Recall: If eigenvalues are distinct, then their eigenvectors are linearly independent. If A is Hermitian ($A=\overline{A}^T=A^*$or if A is real symmetric), then the eigenvectors form an orthogonal basis.

The linearly independent solutions of the form (1.5) are

$$e^{6t}\pmatrix{1\cr 1},\quad e^t\pmatrix{1\cr -{3\over 2}},$$

$$\Omega=\pmatrix{ e^{6t} & e^t\cr e^{6t}& -{3\over 2}e^t }.$$

The general solution is $X(t)=\Omega C$ where $C=(c_1 \ c_2)^T$:

x₁(t)=c₁e^6t+c₂e^t,

$$x_2(t)=c_1e^{6t}-{3c_2\over 2}e^t.$$

Solution of $\dot X=AX+G$ by diagonalizing A.

Recall that A is diagonalizable if A has a basis of eigenvectors.
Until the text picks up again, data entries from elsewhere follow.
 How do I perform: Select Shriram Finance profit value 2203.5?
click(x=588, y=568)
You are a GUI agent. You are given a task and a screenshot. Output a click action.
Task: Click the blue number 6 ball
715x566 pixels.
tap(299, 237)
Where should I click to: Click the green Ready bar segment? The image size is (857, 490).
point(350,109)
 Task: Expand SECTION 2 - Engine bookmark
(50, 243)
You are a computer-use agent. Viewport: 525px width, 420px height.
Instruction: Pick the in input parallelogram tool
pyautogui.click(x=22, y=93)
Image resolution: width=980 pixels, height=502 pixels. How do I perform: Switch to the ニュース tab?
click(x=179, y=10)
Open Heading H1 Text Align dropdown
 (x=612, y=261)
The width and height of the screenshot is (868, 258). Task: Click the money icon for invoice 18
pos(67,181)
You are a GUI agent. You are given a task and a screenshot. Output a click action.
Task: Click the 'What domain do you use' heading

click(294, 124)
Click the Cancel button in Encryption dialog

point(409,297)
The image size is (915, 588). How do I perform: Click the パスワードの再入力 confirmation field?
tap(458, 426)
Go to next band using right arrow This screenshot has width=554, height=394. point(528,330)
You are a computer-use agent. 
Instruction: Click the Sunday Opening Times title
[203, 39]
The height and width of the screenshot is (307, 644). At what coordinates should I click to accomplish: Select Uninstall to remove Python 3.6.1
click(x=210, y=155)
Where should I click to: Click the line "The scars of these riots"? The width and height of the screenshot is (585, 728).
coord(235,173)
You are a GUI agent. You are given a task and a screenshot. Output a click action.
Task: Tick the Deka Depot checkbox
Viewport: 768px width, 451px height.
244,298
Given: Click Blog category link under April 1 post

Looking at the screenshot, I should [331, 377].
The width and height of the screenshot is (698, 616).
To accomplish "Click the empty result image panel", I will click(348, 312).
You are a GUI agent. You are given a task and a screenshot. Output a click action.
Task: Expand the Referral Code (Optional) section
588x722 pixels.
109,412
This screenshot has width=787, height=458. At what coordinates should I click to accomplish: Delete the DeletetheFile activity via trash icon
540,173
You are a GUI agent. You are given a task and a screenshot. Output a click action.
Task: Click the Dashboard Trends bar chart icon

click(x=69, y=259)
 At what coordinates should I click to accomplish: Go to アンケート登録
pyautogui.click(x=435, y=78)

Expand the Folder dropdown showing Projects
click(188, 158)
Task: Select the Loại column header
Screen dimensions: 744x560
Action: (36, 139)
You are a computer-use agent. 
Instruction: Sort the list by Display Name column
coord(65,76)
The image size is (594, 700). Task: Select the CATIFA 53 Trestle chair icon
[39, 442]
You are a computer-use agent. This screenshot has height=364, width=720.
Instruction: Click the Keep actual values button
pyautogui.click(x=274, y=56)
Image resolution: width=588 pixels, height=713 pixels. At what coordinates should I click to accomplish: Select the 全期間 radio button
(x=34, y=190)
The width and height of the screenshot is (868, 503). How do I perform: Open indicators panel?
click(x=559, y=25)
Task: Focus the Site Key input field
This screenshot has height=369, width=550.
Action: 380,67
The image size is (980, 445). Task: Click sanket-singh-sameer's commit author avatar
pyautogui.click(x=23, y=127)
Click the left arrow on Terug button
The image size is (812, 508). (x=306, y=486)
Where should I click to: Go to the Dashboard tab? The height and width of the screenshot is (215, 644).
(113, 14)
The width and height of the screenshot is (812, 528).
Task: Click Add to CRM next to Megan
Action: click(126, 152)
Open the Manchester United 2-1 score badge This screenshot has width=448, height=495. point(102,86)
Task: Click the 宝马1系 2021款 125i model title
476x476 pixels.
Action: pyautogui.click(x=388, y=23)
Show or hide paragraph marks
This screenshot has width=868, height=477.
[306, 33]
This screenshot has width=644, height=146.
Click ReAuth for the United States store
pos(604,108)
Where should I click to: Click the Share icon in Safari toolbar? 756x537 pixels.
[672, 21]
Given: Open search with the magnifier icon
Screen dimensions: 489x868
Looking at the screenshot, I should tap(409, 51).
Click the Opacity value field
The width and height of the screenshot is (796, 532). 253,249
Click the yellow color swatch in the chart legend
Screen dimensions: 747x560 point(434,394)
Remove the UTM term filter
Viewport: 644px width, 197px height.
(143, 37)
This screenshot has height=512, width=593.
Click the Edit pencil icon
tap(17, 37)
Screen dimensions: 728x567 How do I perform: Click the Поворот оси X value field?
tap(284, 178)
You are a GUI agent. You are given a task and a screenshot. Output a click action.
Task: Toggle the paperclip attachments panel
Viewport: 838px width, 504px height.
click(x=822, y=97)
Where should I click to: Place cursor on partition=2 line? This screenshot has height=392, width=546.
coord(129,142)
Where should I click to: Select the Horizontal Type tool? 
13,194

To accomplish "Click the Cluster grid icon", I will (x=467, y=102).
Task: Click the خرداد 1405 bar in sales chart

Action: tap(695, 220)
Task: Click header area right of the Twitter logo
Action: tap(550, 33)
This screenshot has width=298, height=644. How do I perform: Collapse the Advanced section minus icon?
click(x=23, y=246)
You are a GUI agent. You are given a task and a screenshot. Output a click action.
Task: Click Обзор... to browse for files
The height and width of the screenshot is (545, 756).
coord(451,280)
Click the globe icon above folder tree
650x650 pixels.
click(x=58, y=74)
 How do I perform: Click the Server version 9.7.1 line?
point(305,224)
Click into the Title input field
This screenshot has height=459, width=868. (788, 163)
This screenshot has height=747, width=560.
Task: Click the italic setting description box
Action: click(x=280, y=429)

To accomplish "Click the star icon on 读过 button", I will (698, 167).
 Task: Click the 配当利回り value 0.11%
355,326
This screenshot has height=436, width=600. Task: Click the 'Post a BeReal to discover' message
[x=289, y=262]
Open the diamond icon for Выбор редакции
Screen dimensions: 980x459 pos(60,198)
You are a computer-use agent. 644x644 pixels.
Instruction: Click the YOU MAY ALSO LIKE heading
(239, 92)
In this case, $A\xi_i=\sigma_i\xi_i$, i=1,2, ..., n. Define

$$P=\pmatrix{\xi_1&\xi_2 & ...&\xi_n}.$$

Then

$$AP=PD, \quad D=\pmatrix{\sigma_1 &0 ..&...&... \cr 0&\sigma_... ... ...\cr \vdots&\vdots&\vdots&\vdots\cr ...& ...&...& \sigma_n}.$$

We have P^-1AP=D. Now set X(t)=PZ(t) in the differential equation: $P\dot Z=APZ+G$. Multiply on the left by P^-1. $P^{-1}P\dot Z=P^{-1}APZ+P^{-1}G$ or $\dot Z=DZ+P^{-1}G$.This procedure has decoupled the unknowns. Thus, in component form, $\dot z_1(t) =\sigma_1 z_1(t)+f_1$ which you can solve for z₁, and so on for z_i(t). Finally, set X(t)=PZ(t) to retrieve the solution.